Mu'izz al-Din after his triumpth in Tarain, limited his presence in India to centralize himself in the Ghurid expansion in Transoxiana.

In 1194, Muhammad returned to India and crossed the Jamuna with an army of 50,000 troopers to confront the Gahadavala king Jayachandra who held his sway over extensive territories in the present-day Uttar Pradesh and Bihar. In a decisive battle fought near the modern day Chandawar, the Gahadavalas managed to kept the Ghurid forces at bay until a chance arrow killed Jayachandra and his armies were routed. The Ghurids pillaged the holy city of Kāshí after capturing Kannauj and destroyed many Hindu temples there.
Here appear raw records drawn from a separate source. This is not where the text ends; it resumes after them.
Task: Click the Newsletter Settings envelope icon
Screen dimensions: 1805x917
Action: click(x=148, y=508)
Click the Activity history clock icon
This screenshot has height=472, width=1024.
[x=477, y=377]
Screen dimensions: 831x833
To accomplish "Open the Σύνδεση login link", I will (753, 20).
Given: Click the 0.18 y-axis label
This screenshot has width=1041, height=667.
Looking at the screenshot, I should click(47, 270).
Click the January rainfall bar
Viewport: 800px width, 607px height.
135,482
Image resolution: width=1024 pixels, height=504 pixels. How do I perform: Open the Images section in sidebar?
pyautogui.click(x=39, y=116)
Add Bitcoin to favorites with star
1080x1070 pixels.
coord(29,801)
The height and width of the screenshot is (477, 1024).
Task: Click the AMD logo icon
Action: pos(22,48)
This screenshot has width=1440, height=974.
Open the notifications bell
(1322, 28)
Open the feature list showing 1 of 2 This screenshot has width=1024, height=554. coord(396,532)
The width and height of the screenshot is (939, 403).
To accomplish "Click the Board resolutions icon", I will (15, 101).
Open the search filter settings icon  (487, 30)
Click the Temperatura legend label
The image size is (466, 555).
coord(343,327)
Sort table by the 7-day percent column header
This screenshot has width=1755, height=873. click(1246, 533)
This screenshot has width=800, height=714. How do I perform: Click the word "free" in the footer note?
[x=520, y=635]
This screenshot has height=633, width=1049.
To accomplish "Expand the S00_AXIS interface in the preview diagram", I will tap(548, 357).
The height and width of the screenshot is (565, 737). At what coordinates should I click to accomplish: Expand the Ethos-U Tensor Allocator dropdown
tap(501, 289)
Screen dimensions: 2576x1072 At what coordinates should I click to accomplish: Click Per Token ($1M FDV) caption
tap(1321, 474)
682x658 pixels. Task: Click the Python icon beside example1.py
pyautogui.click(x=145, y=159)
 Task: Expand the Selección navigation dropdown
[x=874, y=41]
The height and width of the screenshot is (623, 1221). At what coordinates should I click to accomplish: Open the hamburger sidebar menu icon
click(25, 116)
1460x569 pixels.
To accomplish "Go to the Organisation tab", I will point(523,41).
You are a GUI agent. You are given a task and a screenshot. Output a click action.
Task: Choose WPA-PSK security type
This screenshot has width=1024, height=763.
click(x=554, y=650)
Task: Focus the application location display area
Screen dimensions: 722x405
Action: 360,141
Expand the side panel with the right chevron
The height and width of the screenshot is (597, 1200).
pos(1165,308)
Afterwards, Muhammad marched towards India again in 1196 and captured the territory of Bayana from the Jadaun Rajputs after a brief siege to guard the southern flank of Delhi. The newly conquered territory was placed under his senior slave Bahauddin Turghil who further laid siege to the Gwalior fort and annexed it after subjugating the Parihar ruler.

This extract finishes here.